Content starts

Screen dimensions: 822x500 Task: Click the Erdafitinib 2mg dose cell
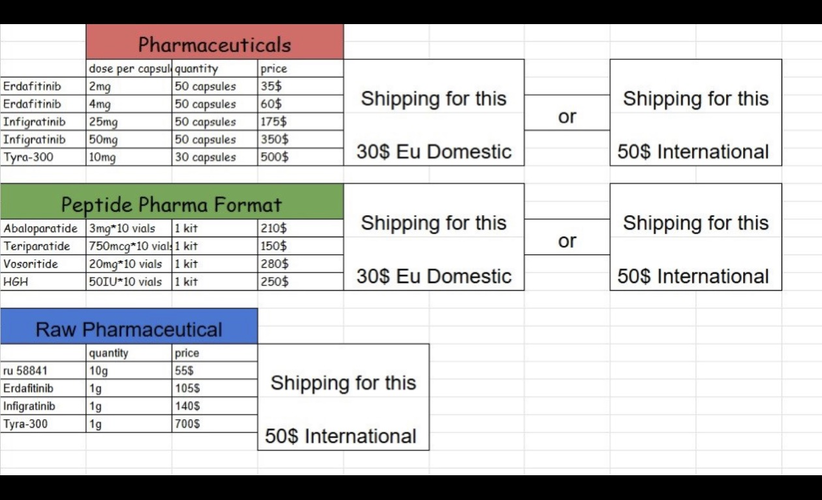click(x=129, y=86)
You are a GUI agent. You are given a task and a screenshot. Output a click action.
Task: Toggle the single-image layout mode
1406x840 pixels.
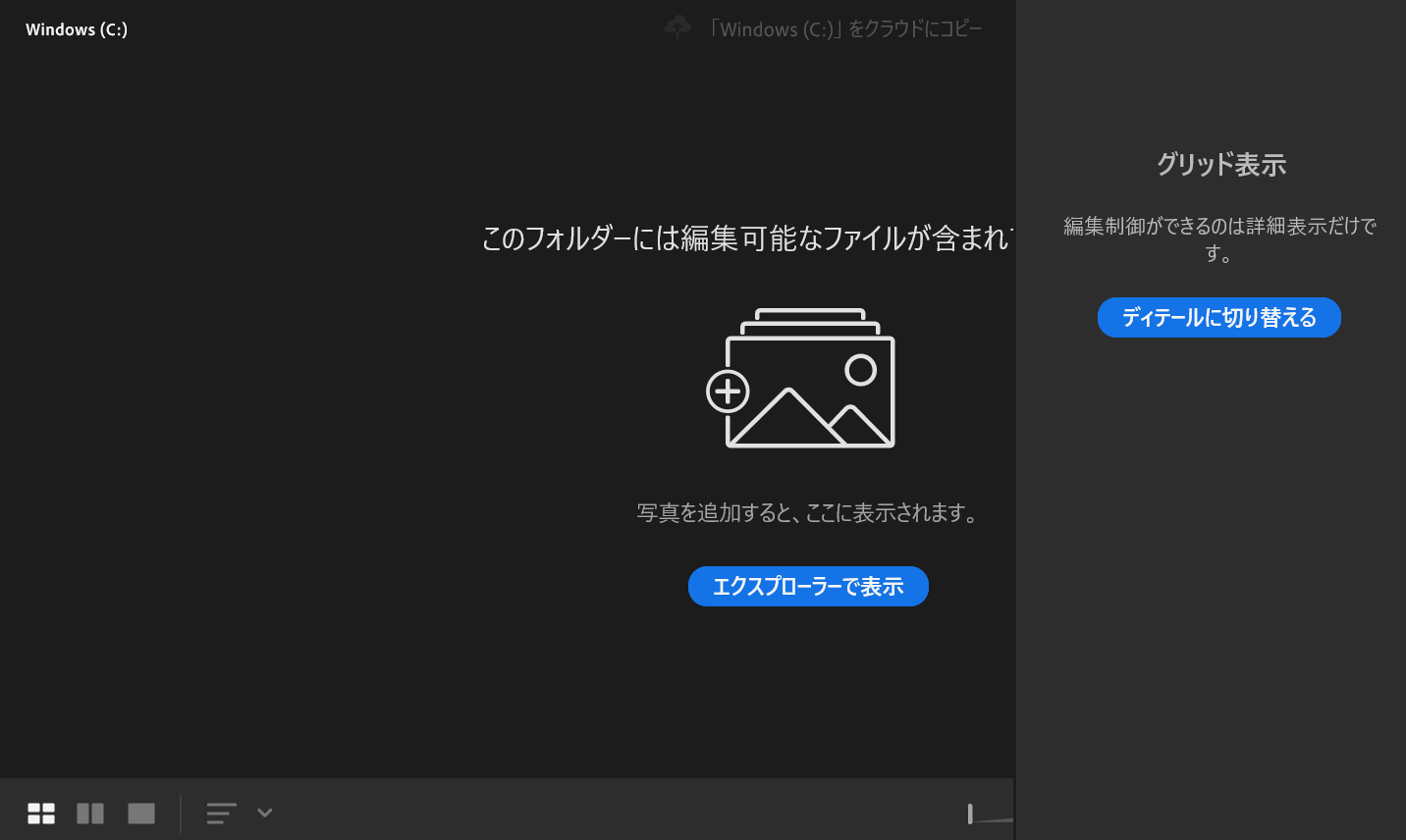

Content ends

Exercise aim » Write the lines out exactly, beginning at the line that holds "You are a GUI" and stopping after the last line of the entries; include no pictures.

Task response »
You are a GUI agent. You are given a task and a screenshot. Output a click action.
Task: Toggle the single-image layout mode
1406x840 pixels.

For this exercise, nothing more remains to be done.